General Sauer acknowledged Presidents may have had political incentives to outsource tough decisions but argued one President cannot bind successors on constitutional structure.
Multi-member commissions with for-cause removal protections have been part of American governance since the founding era, upheld unanimously by the Court in Humphrey's Executor, and relied upon by Congress in creating more than two dozen independent agencies. Petitioners' theory has no principled stopping point and would cause real-world chaos by putting the Federal Reserve, Article I courts, and all independent agencies at risk.
- No case in over 200 years has ever struck down a single layer of for-cause removal protection for principal officers on a multi-member commission
- The FTC's current powers are essentially the same as when Humphrey's Executor was decided, so there is no changed circumstance justifying overruling
- Petitioners cannot reconcile their theory with their own concessions about the Federal Reserve and Article I courts, proving the theory lacks a principled limit
- The political branches have successfully managed the balance between presidential supervision and agency independence through accommodation for over a century
Key Exchanges with Justices
Justice Gorsuch
“Why isn't civil enforcement just as conclusive and preclusive as criminal prosecution? It's a conclusive decision about enforcement power of the federal government against individuals.”
Exposed a significant weakness in respondent's theory, as Agarwal struggled to explain why civil enforcement doesn't implicate the same presidential control concerns as criminal enforcement.
Justice Alito
“You keep saying these hypotheticals haven't happened, but I want to understand the limits of your principle. Could Congress convert cabinet departments into multi-member commissions with removal protection?”
Revealed that respondent's limiting principles were somewhat vague, relying heavily on the conclusive-and-preclusive standard and historical tradition rather than bright-line rules.
Chief Justice Roberts
“Humphrey's Executor addressed an agency with very little executive power and is a dried husk of what people thought it was. Putting Humphrey's aside, what's your next good case?”
Suggested the Chief Justice may view Humphrey's as significantly weakened, forcing respondent to rely on Wiener and Free Enterprise Fund as alternative authorities.
Precedent Cases Cited
Humphrey's Executor v. United States
295 U.S. 602
The central precedent at issue: petitioners seek to overrule it while respondents defend it as settled law upholding for-cause removal protections for FTC commissioners.
Seila Law LLC v. Consumer Financial Protection Bureau
Both sides relied heavily on this case: petitioners cited its reasoning about executive power and removal authority; respondents cited its distinction between single-director and multi-member agencies.
Myers v. United States
272 U.S. 52
Petitioners cited it as establishing the President's broad removal power; respondents noted that four Myers justices later joined the unanimous Humphrey's Executor decision.

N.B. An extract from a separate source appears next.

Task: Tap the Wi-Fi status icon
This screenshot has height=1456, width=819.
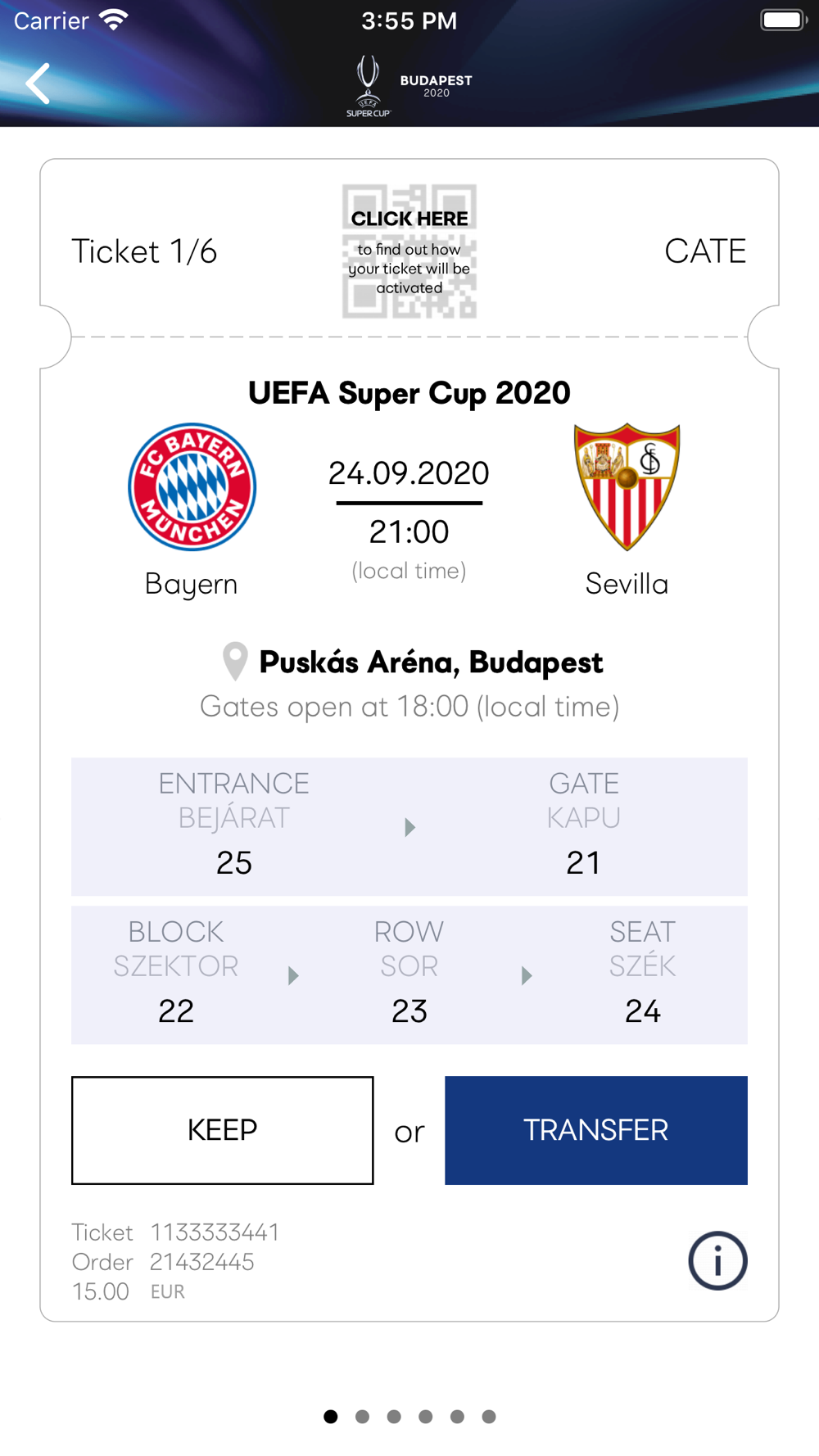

Free Enterprise Fund v. Public Company Accounting Oversight Board
Cited for its holding that dual layers of for-cause removal were unconstitutional, its severability approach of excising only the removal restriction, and its statement about not deciding the status of lesser functionaries.
Trump v. United States
Petitioners cited it for holding the President's removal power is conclusive and preclusive; respondents cited its recognition that criminal investigations and prosecutions are constitutionally committed to the President.
Wiener v. United States
357 U.S. 349
Cited as extending Humphrey's Executor's philosophy to the War Claims Commission; petitioners urged overruling it while respondents defended it as further support for removal protections.
Morrison v. Olson
487 U.S. 654
Petitioners argued it repudiated Humphrey's Executor's quasi-legislative/quasi-judicial reasoning; cited as part of the evolving and unstable framework around removal restrictions.
INS v. Chadha
462 U.S. 919
Cited in discussion of the legislative veto as a former congressional check on independent agencies, and as an example of the Court striking down a longstanding practice on separation-of-powers grounds.